__YOUR INSTRUCTIONS__: Your task is to print each entry exactly as written.

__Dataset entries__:
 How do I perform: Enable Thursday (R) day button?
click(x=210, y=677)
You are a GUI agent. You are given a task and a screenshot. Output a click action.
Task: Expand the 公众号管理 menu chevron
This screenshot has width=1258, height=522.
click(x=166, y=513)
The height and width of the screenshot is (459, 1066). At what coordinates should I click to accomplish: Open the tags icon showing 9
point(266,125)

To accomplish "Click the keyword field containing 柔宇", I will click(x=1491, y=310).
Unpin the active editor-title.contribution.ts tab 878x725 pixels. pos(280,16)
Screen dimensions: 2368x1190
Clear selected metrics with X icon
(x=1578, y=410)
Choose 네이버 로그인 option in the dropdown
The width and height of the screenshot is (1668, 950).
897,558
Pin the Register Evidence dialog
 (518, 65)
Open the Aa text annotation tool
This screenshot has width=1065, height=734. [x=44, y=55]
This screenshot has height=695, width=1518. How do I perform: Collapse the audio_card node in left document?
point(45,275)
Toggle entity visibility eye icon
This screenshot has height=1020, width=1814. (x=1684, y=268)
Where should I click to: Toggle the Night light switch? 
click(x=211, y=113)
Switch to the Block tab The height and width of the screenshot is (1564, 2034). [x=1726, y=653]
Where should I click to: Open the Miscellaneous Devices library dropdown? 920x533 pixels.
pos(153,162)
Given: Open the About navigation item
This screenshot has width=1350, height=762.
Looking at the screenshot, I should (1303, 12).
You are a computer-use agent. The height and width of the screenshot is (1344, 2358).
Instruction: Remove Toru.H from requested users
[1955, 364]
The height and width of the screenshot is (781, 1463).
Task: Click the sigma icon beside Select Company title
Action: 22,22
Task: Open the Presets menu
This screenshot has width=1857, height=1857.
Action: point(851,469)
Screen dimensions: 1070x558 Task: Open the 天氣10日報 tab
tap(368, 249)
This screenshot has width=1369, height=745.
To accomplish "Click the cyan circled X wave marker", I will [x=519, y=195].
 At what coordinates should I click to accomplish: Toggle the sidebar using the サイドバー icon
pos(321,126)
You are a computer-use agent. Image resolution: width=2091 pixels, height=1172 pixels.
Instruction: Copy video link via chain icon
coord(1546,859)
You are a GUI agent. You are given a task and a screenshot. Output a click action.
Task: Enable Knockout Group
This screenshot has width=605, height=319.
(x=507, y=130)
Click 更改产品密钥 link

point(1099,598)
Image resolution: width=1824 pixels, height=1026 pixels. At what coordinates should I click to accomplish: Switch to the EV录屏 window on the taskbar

__SOLUTION BELOW__:
 How do I perform: Enable Thursday (R) day button?
click(x=210, y=677)
You are a GUI agent. You are given a task and a screenshot. Output a click action.
Task: Expand the 公众号管理 menu chevron
This screenshot has width=1258, height=522.
click(x=166, y=513)
The height and width of the screenshot is (459, 1066). At what coordinates should I click to accomplish: Open the tags icon showing 9
point(266,125)

To accomplish "Click the keyword field containing 柔宇", I will click(x=1491, y=310).
Unpin the active editor-title.contribution.ts tab 878x725 pixels. pos(280,16)
Screen dimensions: 2368x1190
Clear selected metrics with X icon
(x=1578, y=410)
Choose 네이버 로그인 option in the dropdown
The width and height of the screenshot is (1668, 950).
897,558
Pin the Register Evidence dialog
 (518, 65)
Open the Aa text annotation tool
This screenshot has width=1065, height=734. [x=44, y=55]
This screenshot has height=695, width=1518. How do I perform: Collapse the audio_card node in left document?
point(45,275)
Toggle entity visibility eye icon
This screenshot has height=1020, width=1814. (x=1684, y=268)
Where should I click to: Toggle the Night light switch? 
click(x=211, y=113)
Switch to the Block tab The height and width of the screenshot is (1564, 2034). [x=1726, y=653]
Where should I click to: Open the Miscellaneous Devices library dropdown? 920x533 pixels.
pos(153,162)
Given: Open the About navigation item
This screenshot has width=1350, height=762.
Looking at the screenshot, I should (1303, 12).
You are a computer-use agent. The height and width of the screenshot is (1344, 2358).
Instruction: Remove Toru.H from requested users
[1955, 364]
The height and width of the screenshot is (781, 1463).
Task: Click the sigma icon beside Select Company title
Action: 22,22
Task: Open the Presets menu
This screenshot has width=1857, height=1857.
Action: point(851,469)
Screen dimensions: 1070x558 Task: Open the 天氣10日報 tab
tap(368, 249)
This screenshot has width=1369, height=745.
To accomplish "Click the cyan circled X wave marker", I will [x=519, y=195].
 At what coordinates should I click to accomplish: Toggle the sidebar using the サイドバー icon
pos(321,126)
You are a computer-use agent. Image resolution: width=2091 pixels, height=1172 pixels.
Instruction: Copy video link via chain icon
coord(1546,859)
You are a GUI agent. You are given a task and a screenshot. Output a click action.
Task: Enable Knockout Group
This screenshot has width=605, height=319.
(x=507, y=130)
Click 更改产品密钥 link

point(1099,598)
Image resolution: width=1824 pixels, height=1026 pixels. At what coordinates should I click to accomplish: Switch to the EV录屏 window on the taskbar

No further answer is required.